Tytuł: Zbrodnia po irlandzku
Autor: Aleksandra Rumin
Wydawnictwo: Initium
Stworzenie udanej komedii nie należy do zadań łatwych. Można zatem sobie wyobrazić, że połączenie jej z motywem kryminalnym jest dodatkowym utrudnieniem. Trzeba wówczas zadbać nie tylko o żarty na wysokim poziomie, ale także o wciągającą intrygę, która pochłonie czytelnika. Tak żeby można się było pośmiać, ale też porządnie wystraszyć. Czy Aleksandrze Rumin udało się stworzyć właśnie taką historię?
O książce:
„Szmaragdowa przygoda”, czyli wycieczka marzeń do Irlandii organizowana przez biuro „Hej Wakacje” okazała się wielką porażką. Klienci słyszeli nazwę i wykazywali zainteresowanie, a potem dowiadywali się dokąd mieliby polecieć i szybko rezygnowali. Twierdzili jednogłośnie, że do Irlandii można wybrać się do pracy na zmywaku, a nie na letni wypoczynek. Jednak pomimo tak małego zainteresowania znalazło się kilku śmiałków, którzy postanowili wyruszyć do kraju klifów, owiec i monumentalnych zabytków.
Jak zdecydowali się na tą wycieczkę? Otóż wygrali w konkursie vouchery o wartości 5 tysięcy złotych i mogli wykorzystać je na dowolne wakacje, a że „Szmaragdowa przygoda” była okazją, więc postanowili skorzystać. Poza tym, aby wybrać podróż do innych krajów musieliby dopłacić, a tak przecież nie mogło być...
Egzotyczne wycieczki to niebezpieczne hobby. Co roku kilkuset spragnionych wrażeń Polaków ginie podczas wakacyjnych wojaży. Dlatego nikogo nie dziwi, że nieszczęścia dotykają również uczestników wyprawy z biurem podróży „Hej Wakacje”.

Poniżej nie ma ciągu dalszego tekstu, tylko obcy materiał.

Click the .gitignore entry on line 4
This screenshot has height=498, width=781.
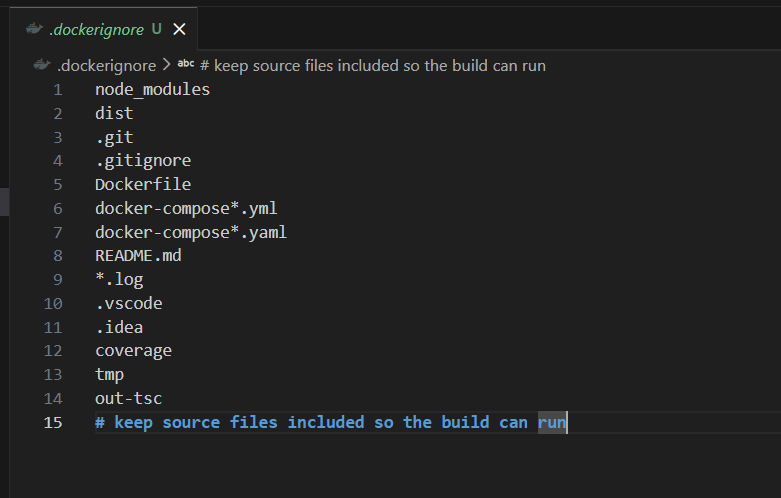[x=143, y=160]
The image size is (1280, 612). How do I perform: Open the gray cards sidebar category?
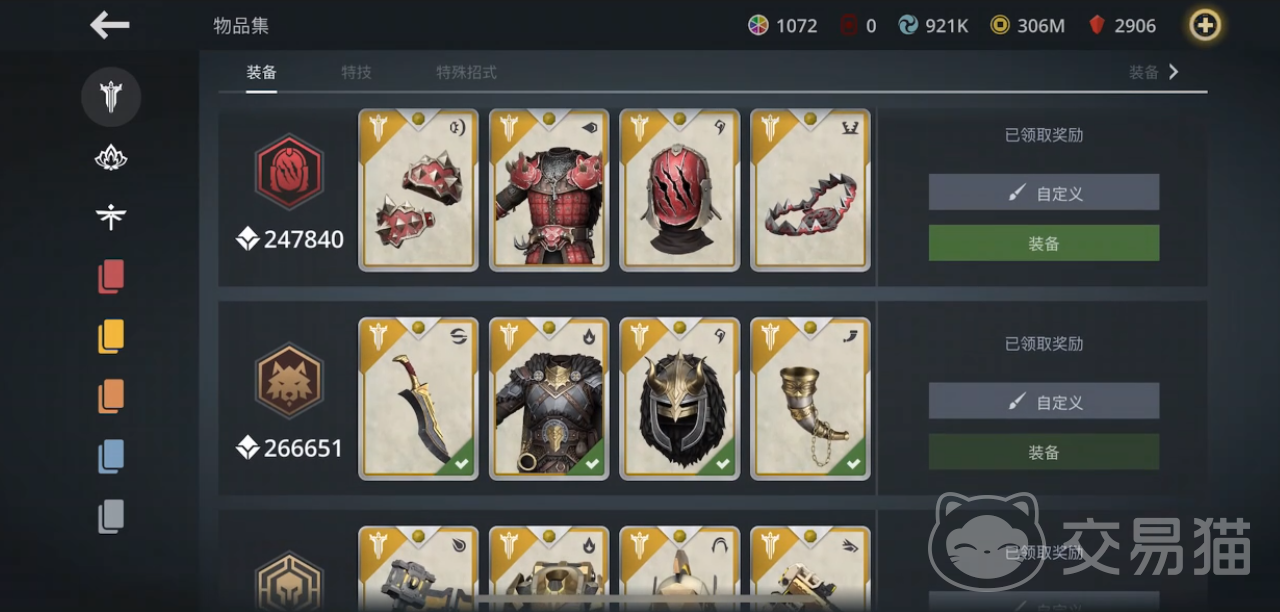[111, 516]
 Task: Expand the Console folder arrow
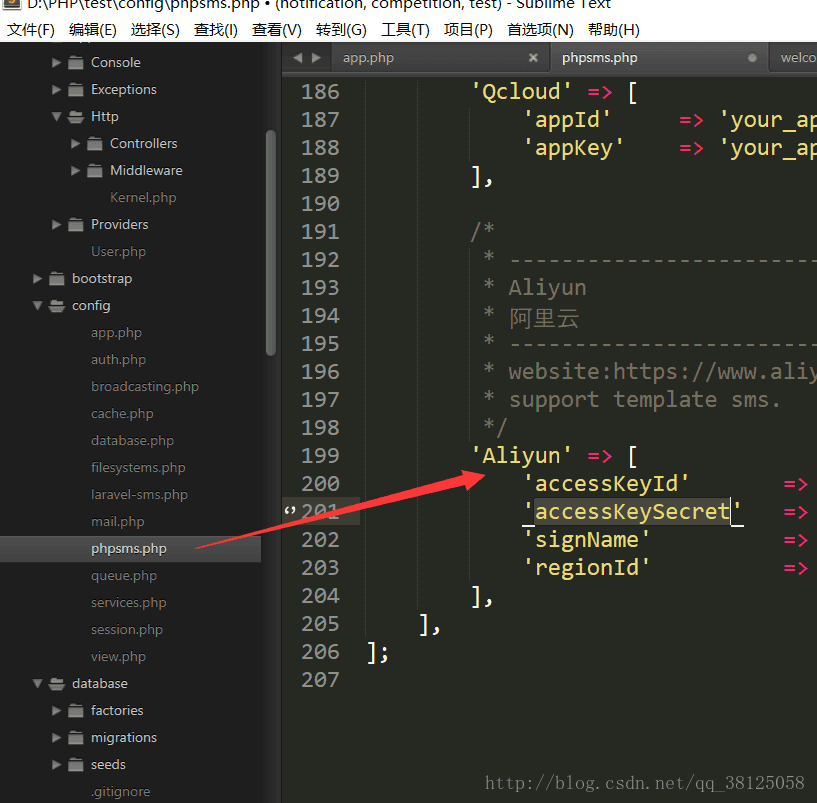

Tomasz - opiekun wycieczki orientuje się, że wyjazd ten będzie różnił się od tych, w których do tej pory brał udział. Zwłaszcza, kiedy jeden z wycieczkowiczów umiera na wskutek nieszczęśliwego wypadku.
Moje zdanie:
Aleksandra Rumina dała się poznać jako pisarki komedii kryminalnych w książce „Zbrodnia i Karaś”, która była satyrą o szeroko rozumianym szkolnictwie. W „Zbrodni po irlandzku” przyszedł czas na turystykę i Polaków, którzy swoim zachowaniem nie raz zostawiają wiele do życzenia. Ideą autorki było stworzenie historii prześmiewczej, która byłaby dobrą parodią różnych, także i tych złych zachowań naszych rodaków. Fabuła aż kipi od absurdalnych, przerysowanych scen wyśmiewających zachowanie turystów, którym na wakacjach puszczają wszelkie hamulce.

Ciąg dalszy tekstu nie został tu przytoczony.